>>>>>

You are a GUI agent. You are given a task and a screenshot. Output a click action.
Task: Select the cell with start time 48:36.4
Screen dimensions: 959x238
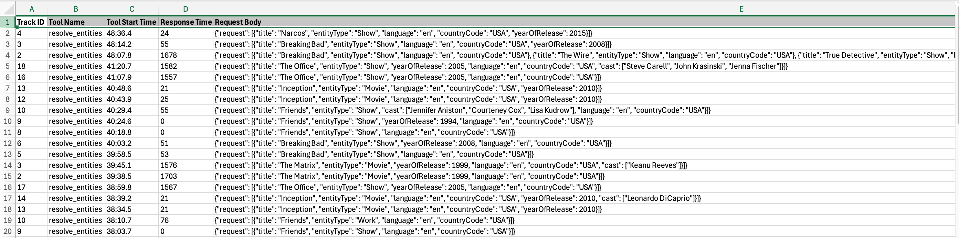131,33
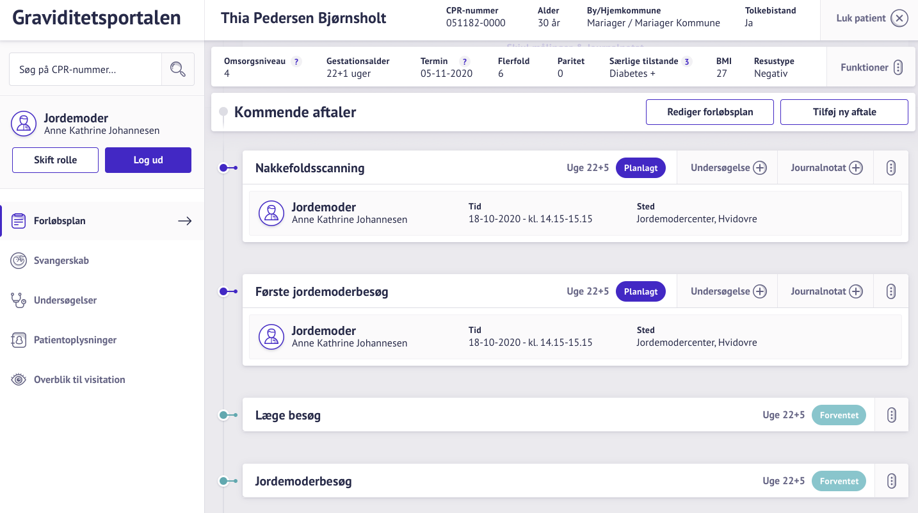Open Svangerskab in the sidebar

pos(61,261)
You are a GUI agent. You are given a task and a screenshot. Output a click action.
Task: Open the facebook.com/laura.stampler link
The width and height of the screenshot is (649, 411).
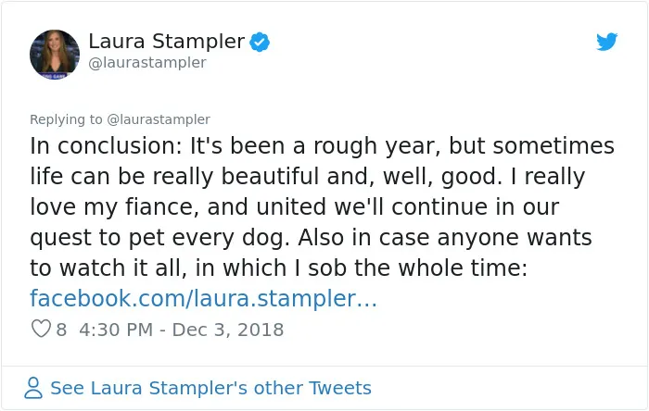(x=203, y=298)
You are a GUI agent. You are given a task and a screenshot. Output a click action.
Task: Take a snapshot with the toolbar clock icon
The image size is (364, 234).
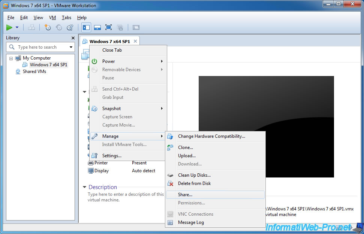tap(48, 27)
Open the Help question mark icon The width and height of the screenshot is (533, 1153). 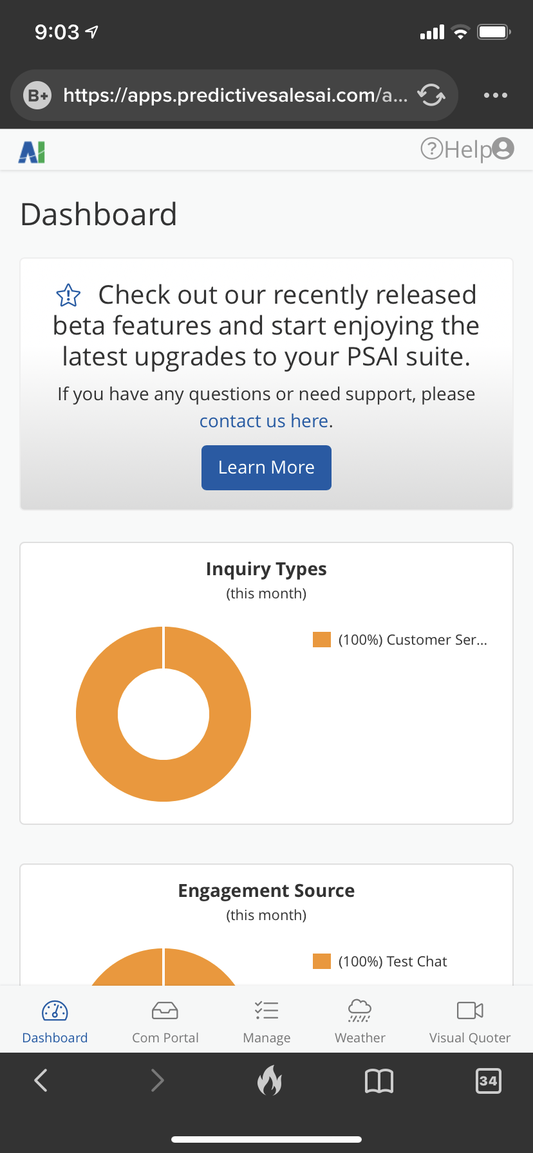coord(431,149)
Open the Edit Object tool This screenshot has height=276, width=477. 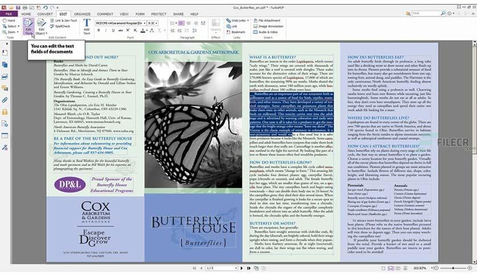pyautogui.click(x=41, y=27)

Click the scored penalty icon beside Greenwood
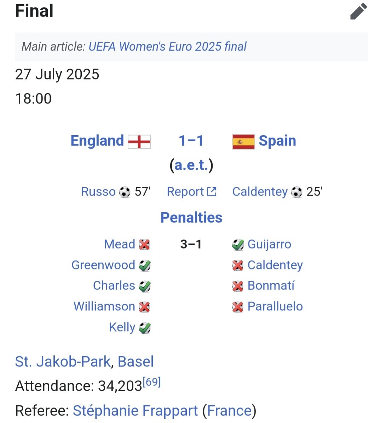click(x=144, y=266)
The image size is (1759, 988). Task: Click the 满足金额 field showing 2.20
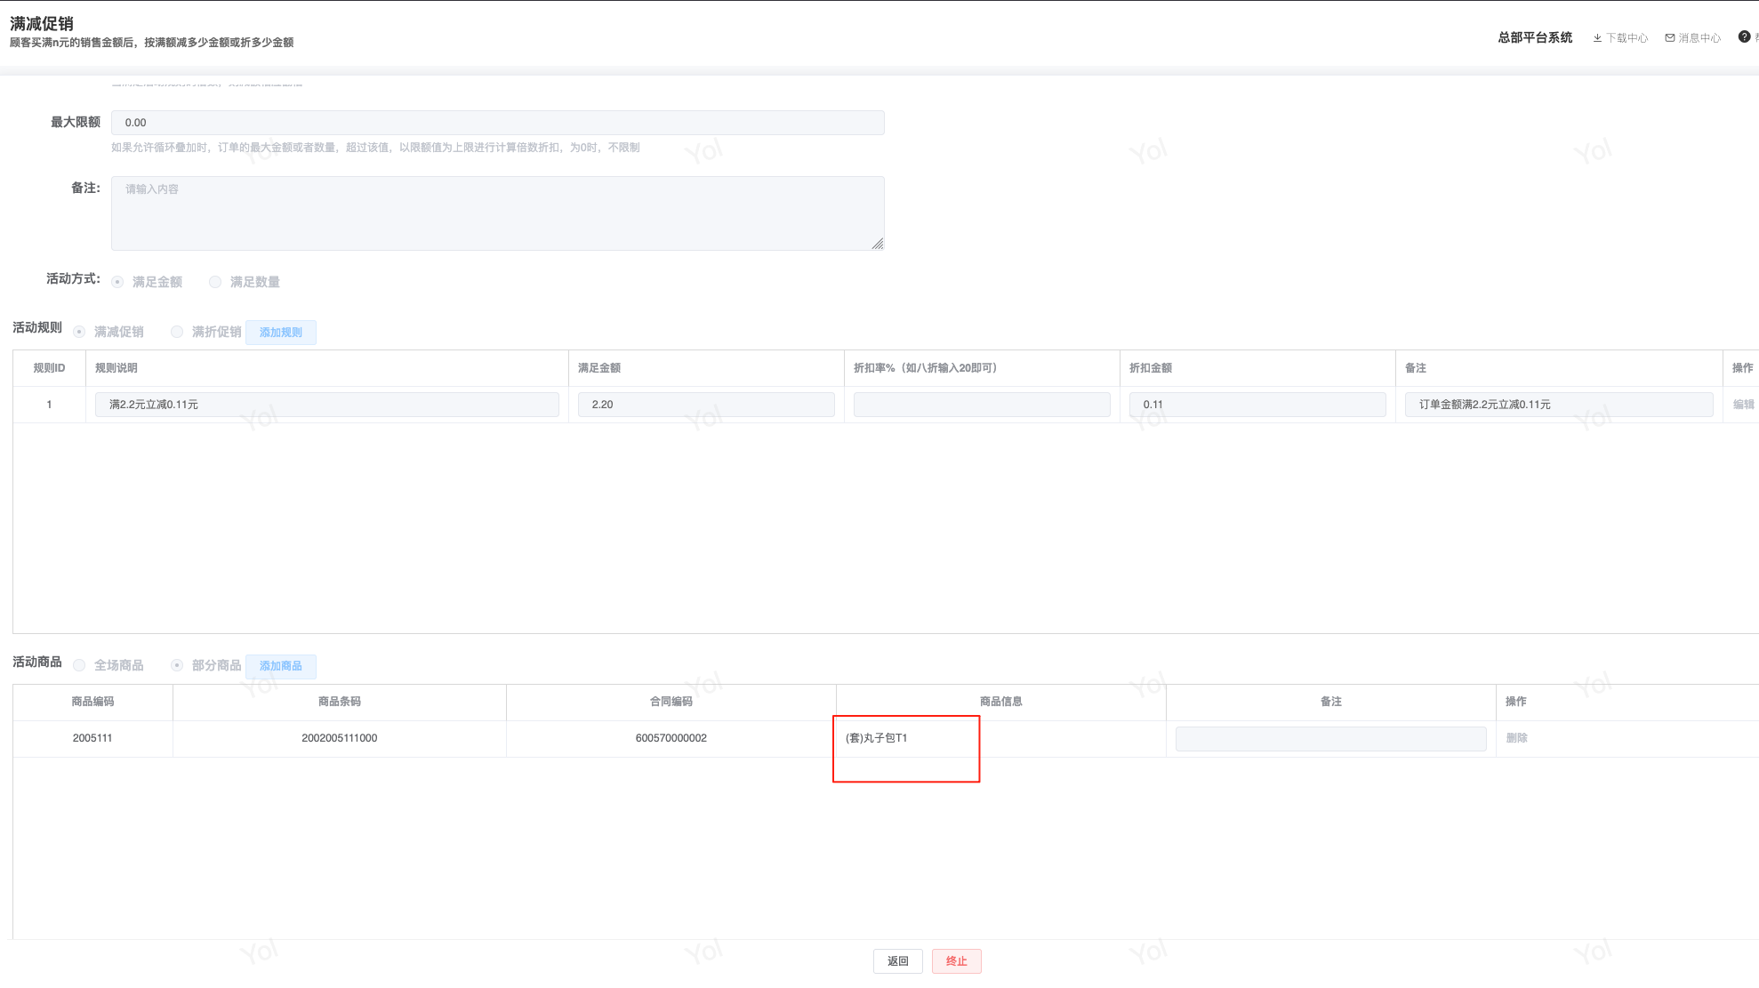pos(705,405)
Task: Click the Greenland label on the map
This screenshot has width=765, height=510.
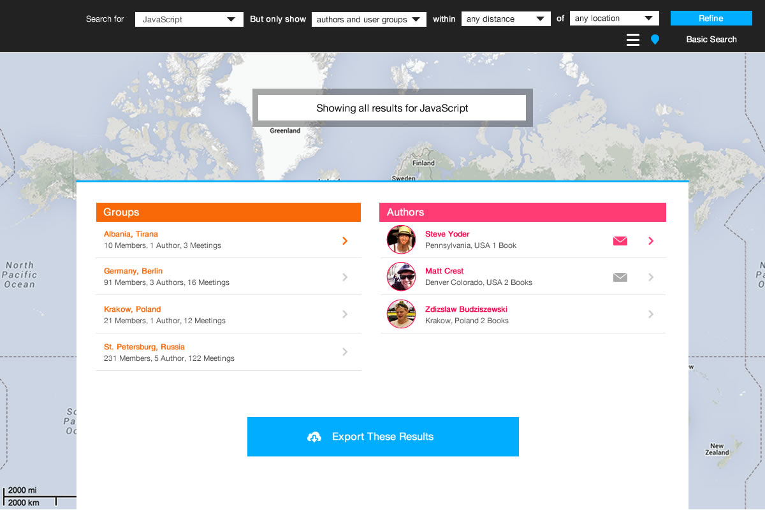Action: (x=284, y=131)
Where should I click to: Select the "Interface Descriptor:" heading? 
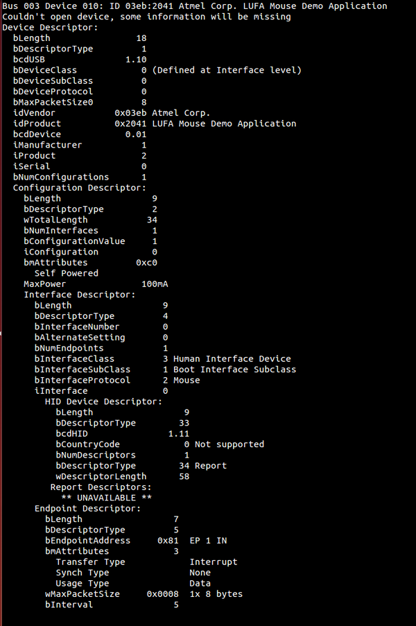[x=79, y=295]
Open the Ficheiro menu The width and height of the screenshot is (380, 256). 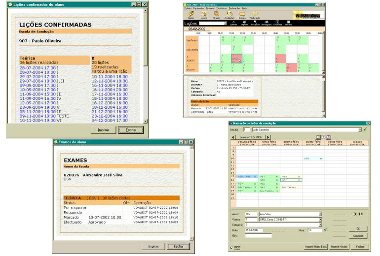pos(188,8)
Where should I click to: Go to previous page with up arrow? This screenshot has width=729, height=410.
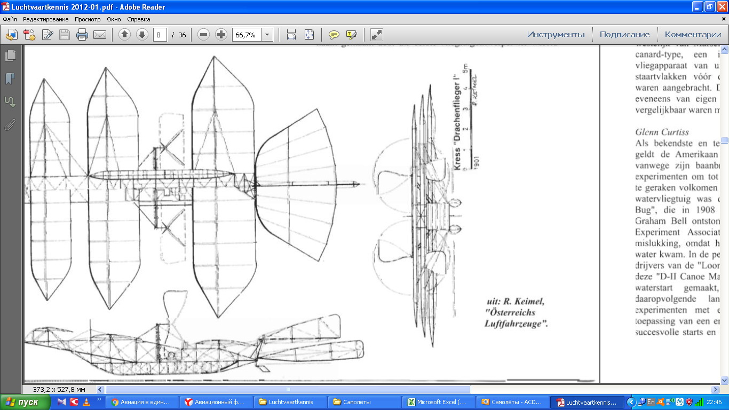(x=124, y=35)
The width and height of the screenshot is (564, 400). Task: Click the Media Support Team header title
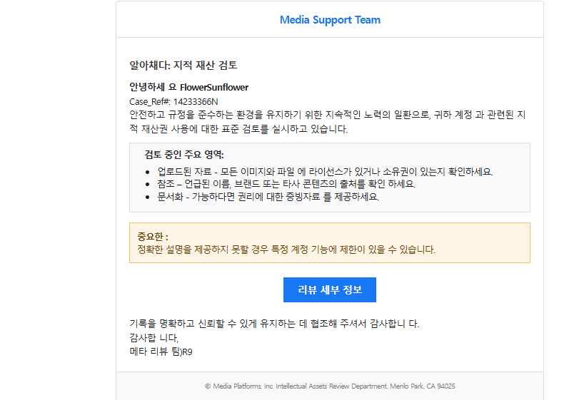pyautogui.click(x=330, y=20)
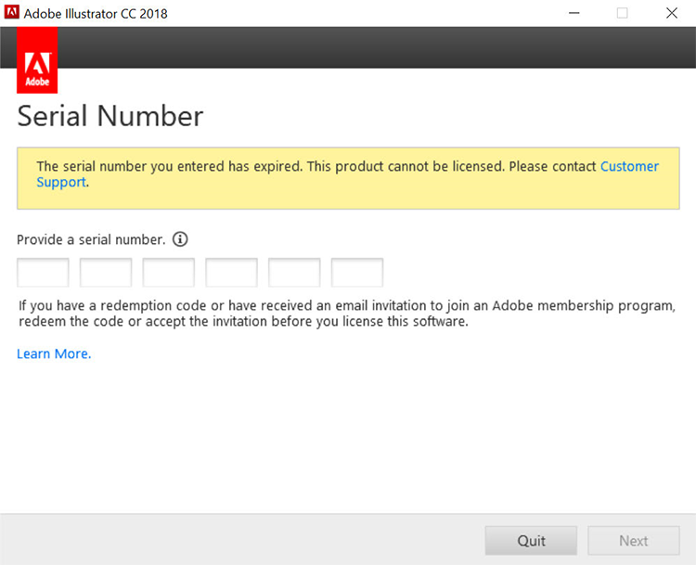Viewport: 696px width, 565px height.
Task: Click the Next button
Action: click(x=634, y=541)
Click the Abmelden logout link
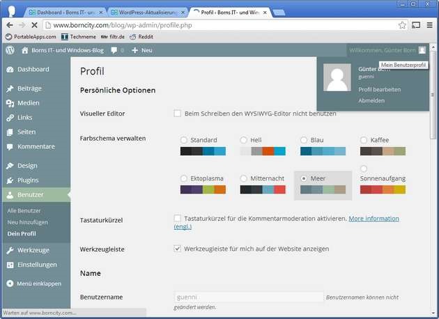 (x=371, y=100)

<<<<<

What you have to do: Collect every line of the records that contains the word "image", matching case exactly, and copy each one.

Finished answer:
The image size is (364, 234).
The image size is (1759, 988). Task: Click the 满足金额 field showing 2.20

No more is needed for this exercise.